Nur içinde yatsın, babam da son zamanlarında benim gibiydi.
“Aman baba, çocuk gibisin,” der kızardım.
Oysa atın ayağı öyle değilmiş. Kurt kocayınca, köpeğin maskarası olurmuş. Ben de Hacer’in oyuncağı oldum hasılı. Müdürüm, genel müdürüm hatta haşa Allah’ım oldu bu kenar mahalle dilberi.
Gece gördüğüm rüyamı kafamda çok büyüttüğümden midir nedir, bugün yazmaya karar verdim. Ama ne yazacağımı bilmiyorum.
Oğlanlara ağdalı bir mektup yazayım diyorum. Öyle ağdalı olsun ki bana küs oldukları için bin pişman olsunlar ama olmaz. Onlara kızmaya ne hakkım var ki? Benim gibi bir babaya küs olmakta dağlar kadar haklılar.
Yoksa, Gülten’e mi yazsam? Hadi ordan, canına mı susadın? Kadın yazdığın mektubu getirip kafanda paralasa yeridir. Zaten sağda solda konuşuyormuş,
“Yetmişinden sonra yuvamızı yıkıp elin orospularıyla fingirdeşen adamın, Allah belasını versin. Ona hakkımı helal etmeyeceğim,” diyormuş.
Yerden göğe kadar haklı. Doğru söylüyor. Kırkından sonra azanı teneşir paklar derler, oysa ben, Aysu için yuvamı yıktığımda yetmişimdeydim.

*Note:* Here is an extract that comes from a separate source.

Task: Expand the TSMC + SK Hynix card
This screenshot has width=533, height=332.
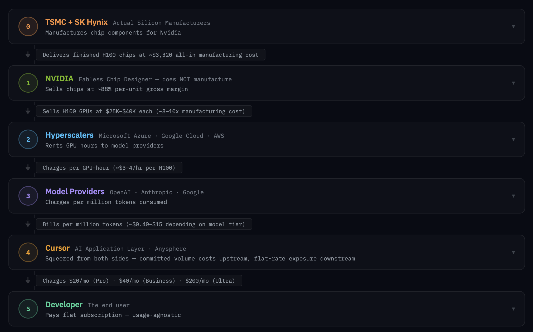Action: tap(513, 26)
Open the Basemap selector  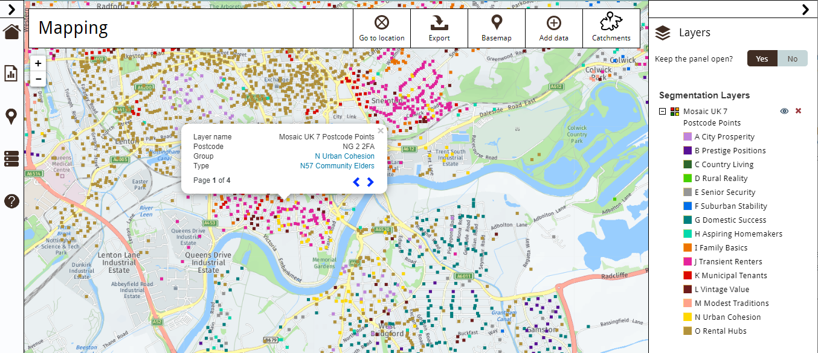[496, 28]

Ah be Kemal! Gülten için de az koşturmamıştın hani. Neydi o günler. Daha üniversite kapısından ilk girdiği gün görmüştün onu. Yıldırım aşkıyla yanıp tutuşmuştun da biri elinden alacak diye hop oturup hop kalkmıştın. Okul bitene kadar zor zahmet sabredip daha diplomayı almadan basmıştın nikahı. Gülten bir tarafa, dünya bir tarafaydı.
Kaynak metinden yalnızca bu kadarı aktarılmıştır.